What to make of Gerald Posner’s blog statement.

Yesterday, Feb. 10, the Daily Beast dismissed its chief investigative reporter, Gerald Posner, for lifting the work of other journalists.

Posner’s discharge came promptly after two Slate reports by me—Feb. 5 and Feb. 8—detailed his plagiarism in five Daily Beast articles. (I originally learned of Posner’s pilfering from a reader tip.) According to Daily Beast Executive Editor Edward Felsenthal, an in-house review of Posner’s work has turned up “additional examples of copied and unattributed material.”

Not to press my foot on the windpipe of a disgraced journalist, but Posner’s explanations invite further discussion of his transgression.

As I reported in my Feb. 5 piece, Posner said he could not recall how passages from a Miami Herald story had found their way into his article—but he did not dispute the charge that he had plagiarized. In a Feb. 10 blog statement, Posner tells more about how he “inadvertently” plagiarized other publications. The Web and the electronic research files he amassed made him do it. He writes:

The core of my problem was in shifting from that of a book writer—with two years or more on a project—to what I describe as the “warp speed of the net.” For the Beast articles, I created master electronic files, which contained all the information I developed about a topic—that included interviews, scanned documents, published articles, and public information. I often had master files that were 15,000 words, that needed to be cut into a story of 1,000 to 1500 words.In the compressed deadlines of the Beast, it now seems certain that those master file[s] were a recipe for disaster for me.
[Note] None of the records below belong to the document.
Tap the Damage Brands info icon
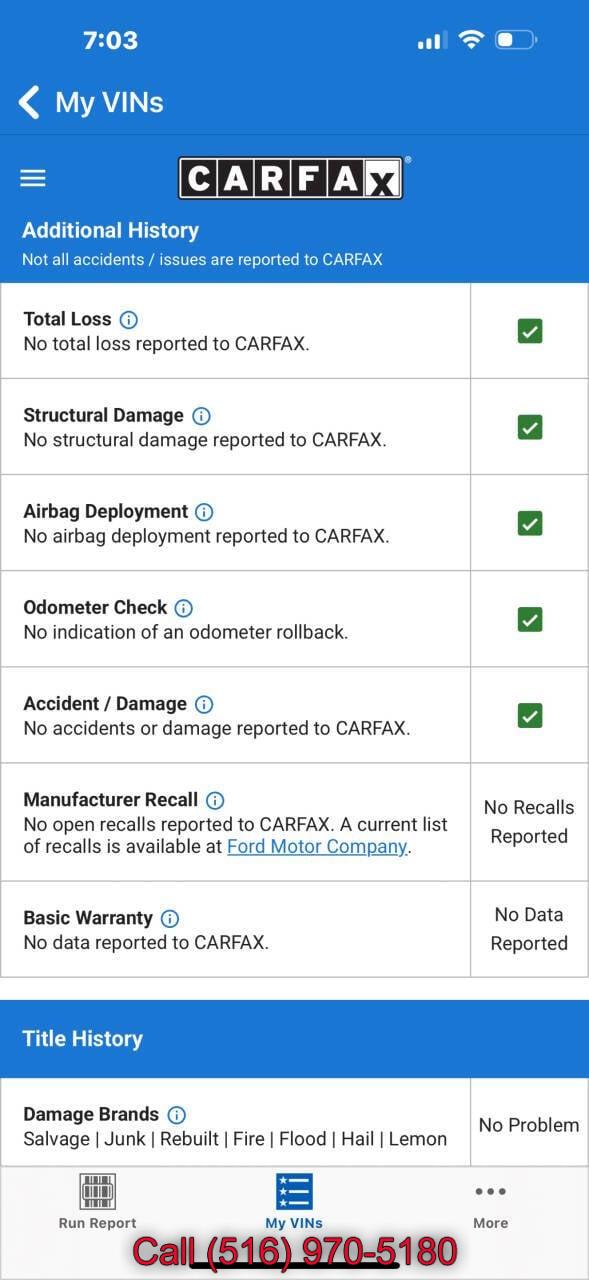Image resolution: width=589 pixels, height=1280 pixels. (176, 1114)
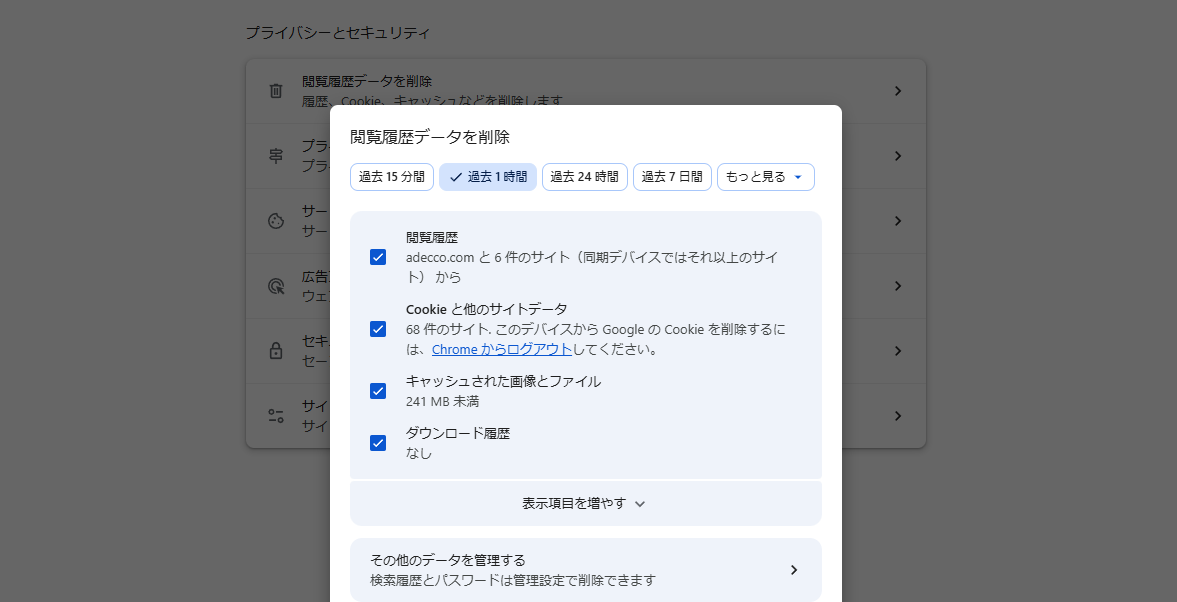The width and height of the screenshot is (1177, 602).
Task: Expand 表示項目を増やす to show more items
Action: (585, 504)
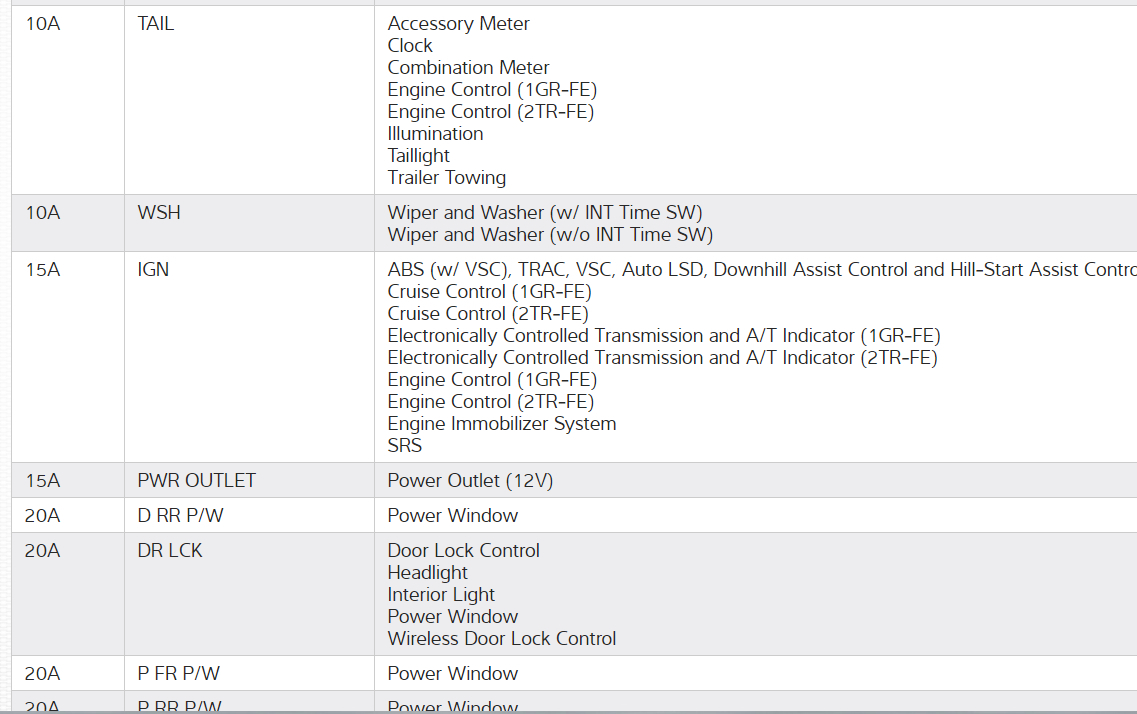Select the WSH fuse label
The height and width of the screenshot is (714, 1137).
pyautogui.click(x=159, y=213)
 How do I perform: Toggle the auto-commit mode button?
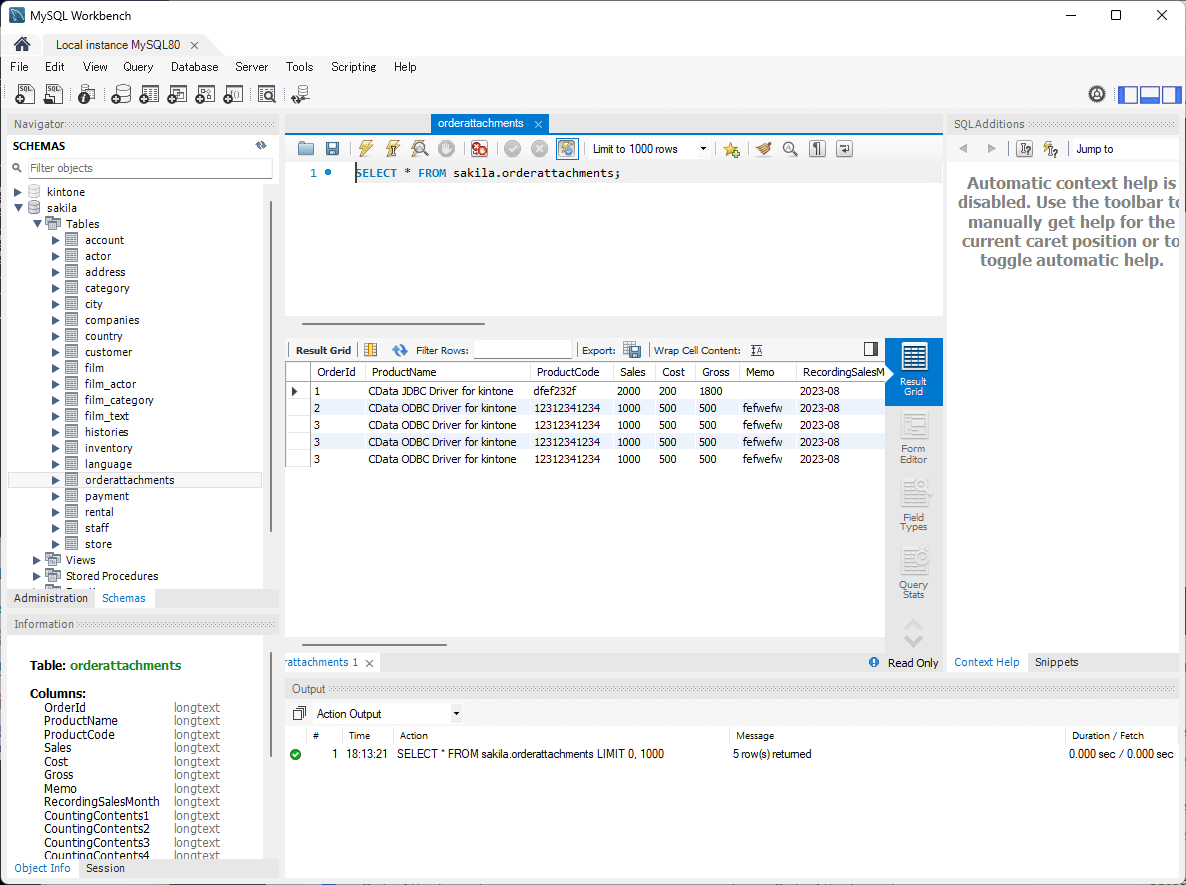click(567, 149)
It allowed already published sources to get through to a number of my final and in the quick turnaround I then obviously lost sight of the fact that it belonged to a published source instead of being something I wrote.
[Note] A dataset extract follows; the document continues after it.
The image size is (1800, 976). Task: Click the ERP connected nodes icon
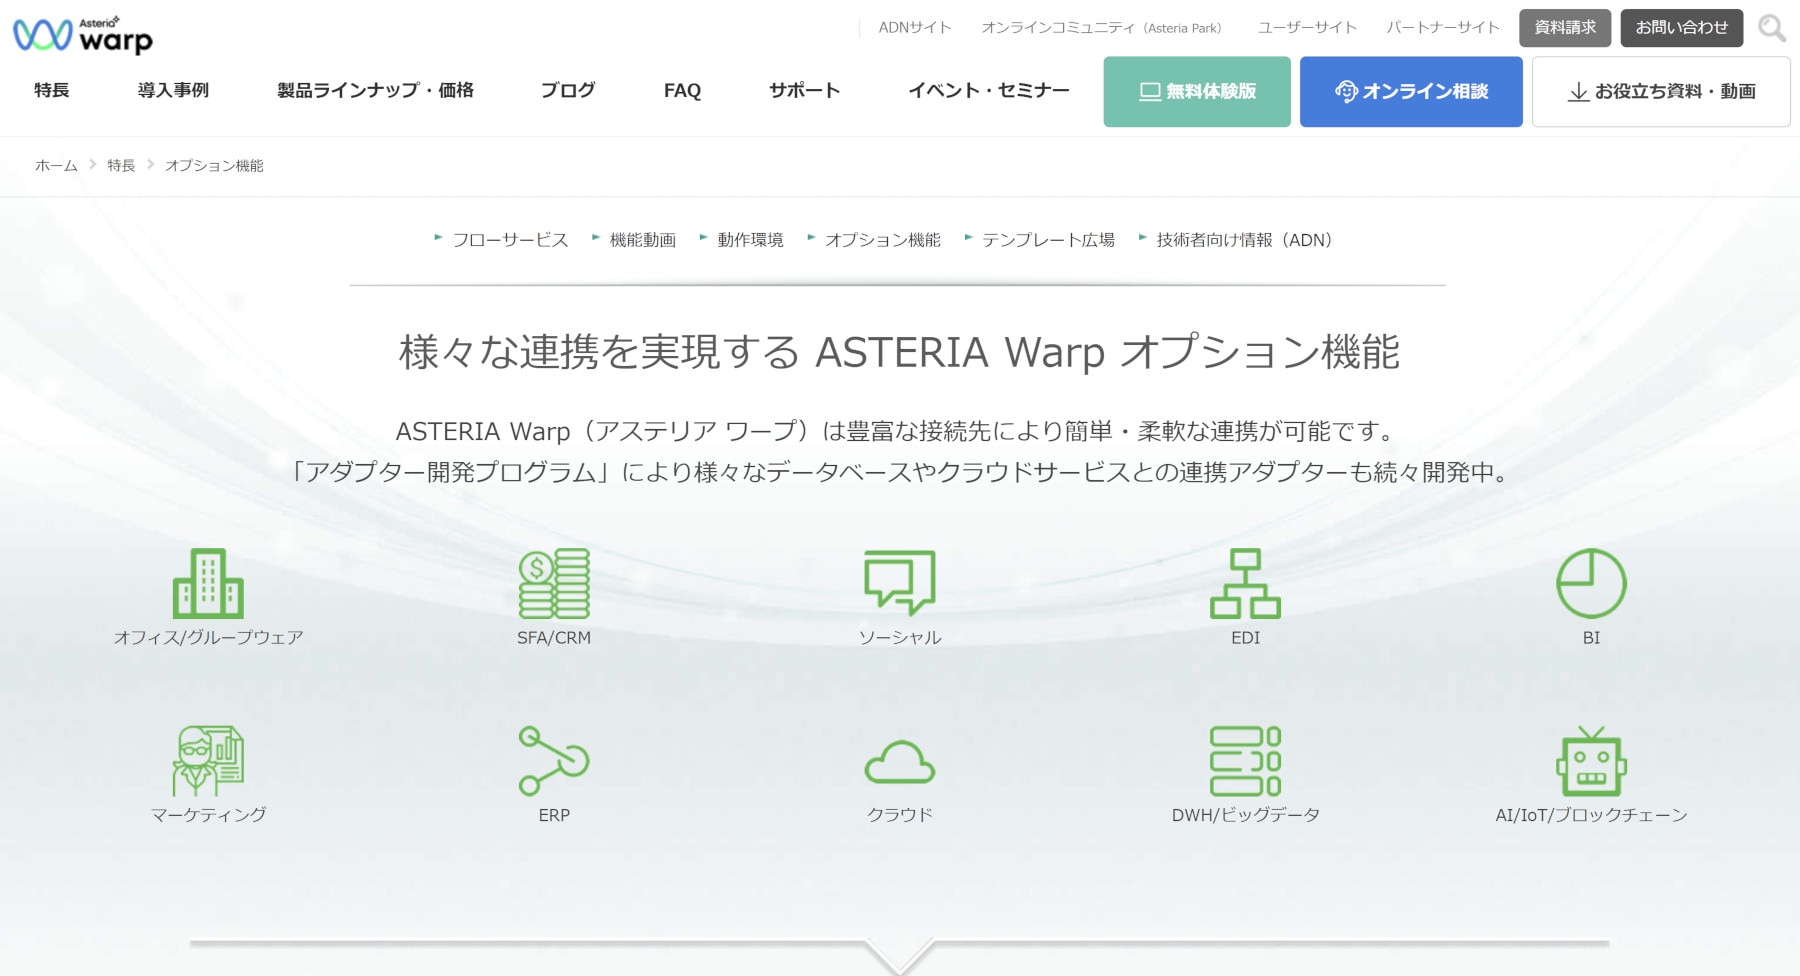554,761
As one who has been working at the warp speed of the Net since 1996, who routinely gathers Nexis dumps, clipped Web pages, scanned documents, handwritten notebooks, recorded interviews, DVRed news shows, hard-cover books bristling with Post-It notes, and nests of newspaper clippings fit for the incubation of Layson albatross eggs, I don’t buy it. In recent years, I’ve written upward of 120 pieces annually, and my harder-working Slate colleagues—John Dickerson, Christopher Beam, Emily Bazelon, Timothy Noah, William Saletan, Dahlia Lithwick, Farhad Manjoo, et al.—have posted similar or higher numbers while writing on deadline. None of them has plagiarized. Nor have I.

Posner makes another claim in his statement that cannot go unchallenged. He writes:

Clearly, if I were a serial plagiarizer, I would have scanned my own drafts with such [plagiarism detection] software before submitting to the Beast.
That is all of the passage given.